Wild Reckless (Harper Boys #1)(18)
“We should make a fire,” my mom says. “Your dad said he got some wood during the week. Go check on the side of the house.”
I haven’t been outside once this weekend, not since the clean up. Owen’s truck came home sometime after I fell asleep Saturday morning, and it hasn’t moved from its spot. I would have heard him.
Slipping my feet into my warm boots, I wrap my scarf around my neck twice and push through the front door, letting the screen slam behind me. I follow the small woodchip path along the side of the house, along the driveway, noting Owen’s tires still at rest at the end of their skid marks.
My neck is still craned to the side when I hear the sound. He’s standing right in front of my mom’s car, his ball dropping every few seconds to the pavement, then bouncing back up into his hands. I could run, but he’d hear me, so I keep my eyes down at my feet as I walk past him to the wood stacked in the corner.
“You really had to take the f*cking hoop down?” he asks. He bounces the ball two more times while I look at the pile of wood, deciding I can carry two logs at once.
“It didn’t do it,” I say, not lying. My inside voice begging my outside voice to tell him I saved it. I saved your hoop. It’s here. I promise. I don’t know why I care so much.
“Right,” he says, throwing the ball against our garage door, making it ring out loudly. “Like hell you didn’t.”
Grunting to myself, I shift the wood in my arms so I can hold it tightly to my chest, and I walk back around the corner of the house until I can see him. His eyes are different now. They’re…sad. But they’re angry, too. And it’s the shades of angry that won’t let me trust him.

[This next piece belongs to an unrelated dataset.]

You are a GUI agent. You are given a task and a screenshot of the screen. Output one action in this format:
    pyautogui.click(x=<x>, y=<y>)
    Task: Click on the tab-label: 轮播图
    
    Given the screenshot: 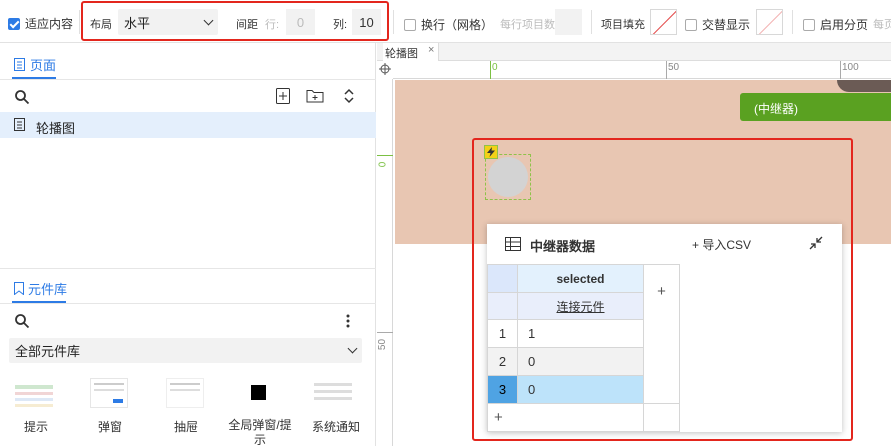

“Really,” I say, coming to a stop a few feet away from him. “Like hell I didn’t. It was my dad. You kind of left a mess, and my dad doesn’t put up with bullshit.”
There’s stillness in the air after I tell him this, and I’m caught in it, my eyes unable to move away from his. He’s chewing at the inside of his cheek. His brow falls a little, and there’s a shift in his eyes, the sadness making room for the danger that usually lives there.
Willing myself to walk away, I let my weight shift, and I bring my lips into a tight smile and begin to turn on my heels.
“So who does your dad talk to late at night, out here in the driveway?” he asks, suddenly interested in my family.
“Uh…my mom. She works a lot of overnights. And my dad gets home late,” I say, realizing I have yet to see Owen’s mom—or anyone else in the Harper house.
“Right, that’s what I thought,” he says, and I turn with a shrug, really missing the warmth and easiness from just a few minutes ago inside. “But I meant the other times.”
Something about what he says—the way he says it—slams into my chest, and I halt, hugging the heavy wood even tighter, bits of the bark cutting into the palms of my hand.
“You know…” he continues, my back still to him. “Who does he talk to out here while your mom is asleep in bed? Those times.”
The tear surprises me, and my hands are full, so there’s no way I can stop it, so I let it slide down my face into the threads of yarn in my scarf.
“I bet it’s whoever drives that blue BMW I see parked here when I come home for lunch. I bet that’s who it is. Whoever…she is,” he says, every word purposely hurtful. I hear his feet shuffle toward his ball, and soon, it hits the ground again, only this time it’s dropped and discarded, rolling by my feet until it stops at the tire of my mother’s car. He’s casting one more stone, just to let me know who’s in charge. And for the first time since I’ve met Owen Harper, I’m willing to relent—he’s in charge. And his words just broke my tiny shred of happiness like a thin sheet of glass.
My arms ache from flexing with the weight of the wood, so I force my feet to climb the steps inside, and I busy myself with the fire, sparing a quick trip to the restroom to wash my hands, and wash my face of any trace of that one solitary tear.
By the time I come out of the bathroom, my mom has the fire roaring, and she’s holding out a mug for me, her smile innocent.
She doesn’t know. She can’t know.
Owen’s words—his hurtful, despicable, mean, purposeful words—are all I can hear through the next two hours of pointless television. I sit there next to my mom and feign our world is fine. If I could only shut off the sounds echoing in my head, I could maybe find a way to forget, to chalk this up to just some cruel prank.
But I can’t.
When my mom busies herself with housework, I turn to my piano, pulling out the books of sheet music I’m supposed to be memorizing—only now, it’s not just a thing I’m not interested in. Now it’s a thing I want to fight against doing with all I have. I open those pages and I see his face—my father’s face. I play those notes and I hear his voice, his expectations and condemnations for the music I like.
Playing from these books has quickly become a thing that represents something ugly. Something I realize I haven’t felt love for in a year, maybe more. Something disappointing. My father.
With a smooth stroke, I take my finger and push the loose sheets of music and the book behind them from the ledge to the floor, leaning to the side to see them slide in various directions. A mess—a beautiful, classical, fake mess.